Notes de lectures, notes de musique, notes sur l'air du temps qui passe. Bienvenue.
Lu par Francis Richard.
Le blog de l'auteur, le site de l'éditeur.
Tout commence lentement dans "Les ordres de grandeur", deuxième roman de Julien Sansonnens après "Jours adverses". Après avoir exploré le destin de personnes ordinaires, c'est au monde des médias et de la politique en Suisse romande qu'il s'intéresse, dans un roman de genre policier.
Lenteur en effet dès le premier chapitre, qui relate la séquestration et la terrible détention d'une jeune femme, victime de sévices sexuels insoutenables dans le secret d'une chambre hostile.

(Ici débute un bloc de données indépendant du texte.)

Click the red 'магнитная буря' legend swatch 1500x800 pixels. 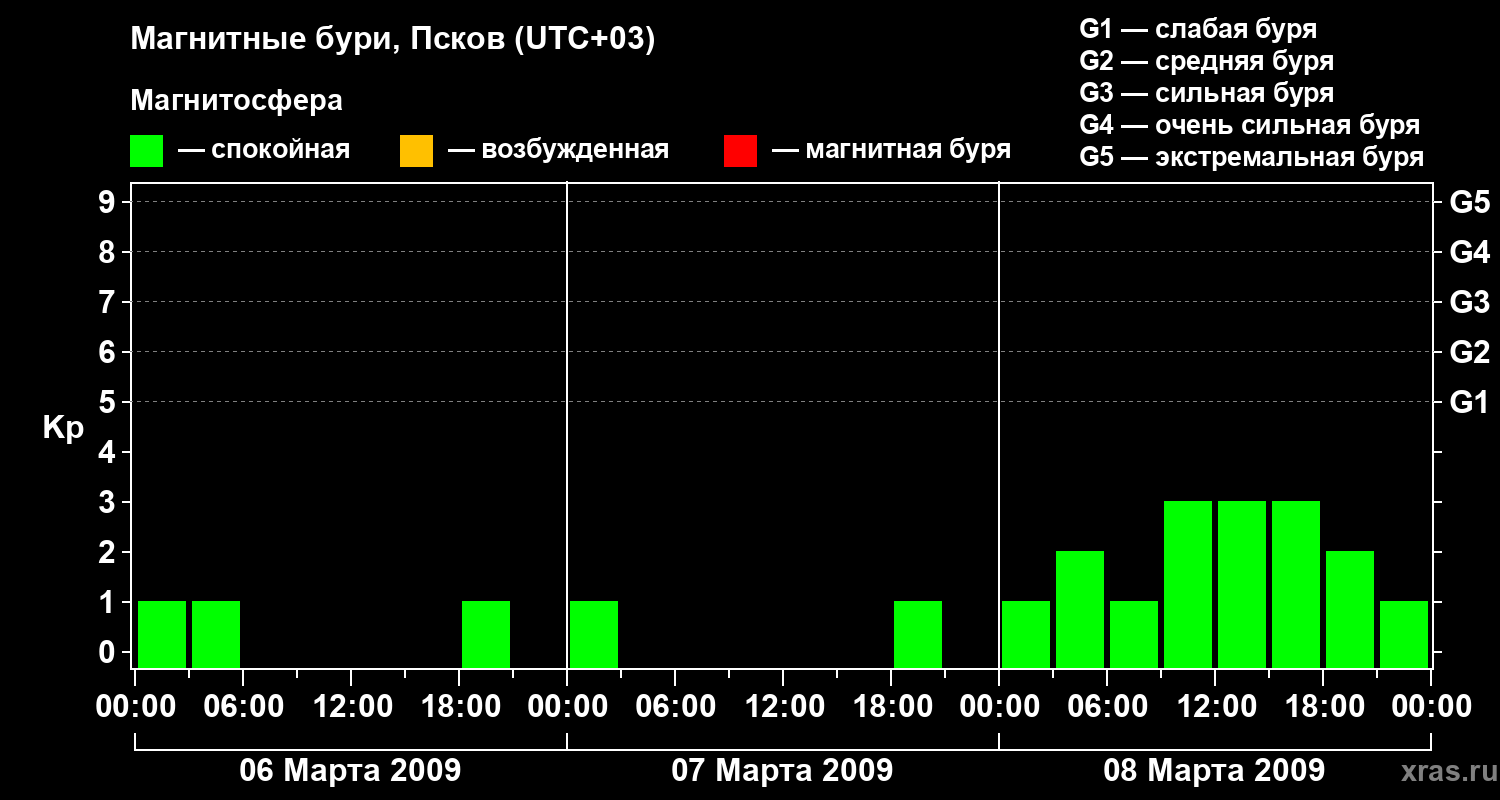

Un choix habile de la part de l'écrivain, qui donne au lecteur l'impression d'être à la place de la femme, qui n'a qu'une hâte: que ça finisse - et qu'une impression: c'est que justement, ça ne finit jamais.
Et puis, l'auteur prend le temps de mettre les choses en place. De ce glaçant premier chapitre, on passe à la description d'Alexis Roch, journaliste de télévision populaire désireux de se lancer en politique. Propre sur lui, c'est un bonhomme charismatique, très à l'aise financièrement. Celui-ci va accompagner le lecteur durant tout le roman. Puis il sera question d'un patelin en France, et d'un homme qui y vit de manière apparemment sereine. Le lien entre ces trois situations n'est pas évident, laissant au lecteur l'impression initiale d'un récit qui erre sans but immédiatement clair. Patience...
Le parcours journalistique et politique d'Alexis Roch permet de découvrir un monde où les jalousies sont tenaces et où tous les coups sont permis. Avec Marco Camino, l'écrivain revisite le personnage de l'ami du héros... un ami plein de ressources mais peu recommandable. Le lecteur appréciera ce guide ambigu. Alexis Roch va-t-il accéder au gouvernement cantonal malgré l'adversité? Mais son pire adversaire n'est-il pas lui-même?
Ancré dans l'actualité (il y est fait allusion aux attentats de Charlie Hebdo), "Les ordres de grandeur" emprunte plusieurs éléments aux microcosmes journalistique et politique romands. Derrière les traits d'Alexis Roch, par exemple, on devinera les traits d'un Darius Rochebin et/ou d'un Fathi Derder. Pareil pour les péripéties: on songe par exemple à l'"affaire Resende" en parcourant l'épisode des images à caractère pédophile retrouvées sur l'ordinateur d'Alexis Roch.
Certaines scènes paraissent sous-exploitées, par exemple celle de l'agression sexuelle dans un salon de massage, ou celle des invectives racistes dans un restaurant, qui n'ont pas de suite, et c'est un peu dommage: elles paraissent plus illustratives qu'autre chose, alors qu'elles ne sont pas anodines. A cela près, "Les ordres de grandeur" promène un regard précis sur un univers où chacun devrait se méfier de chacun, et où les rapports de force sont parfois déjà présents depuis le temps des études, un temps qui a marqué des personnages comme ce jeune homme qui a fait sa vie dans le sud de la France en pensant pouvoir oublier des temps tragiques. S'il use parfois de paragraphes longs qui pèsent un peu sur le rythme, l'auteur sait aussi se montrer rapide quand il faut, faisant usage d'une écriture franche, pour ainsi dire virile, parfaitement en phase avec les bonshommes qu'il se plaît à mettre à nu.
Julien Sansonnens, Les ordres de grandeur, Vevey, L'Aire, 2016.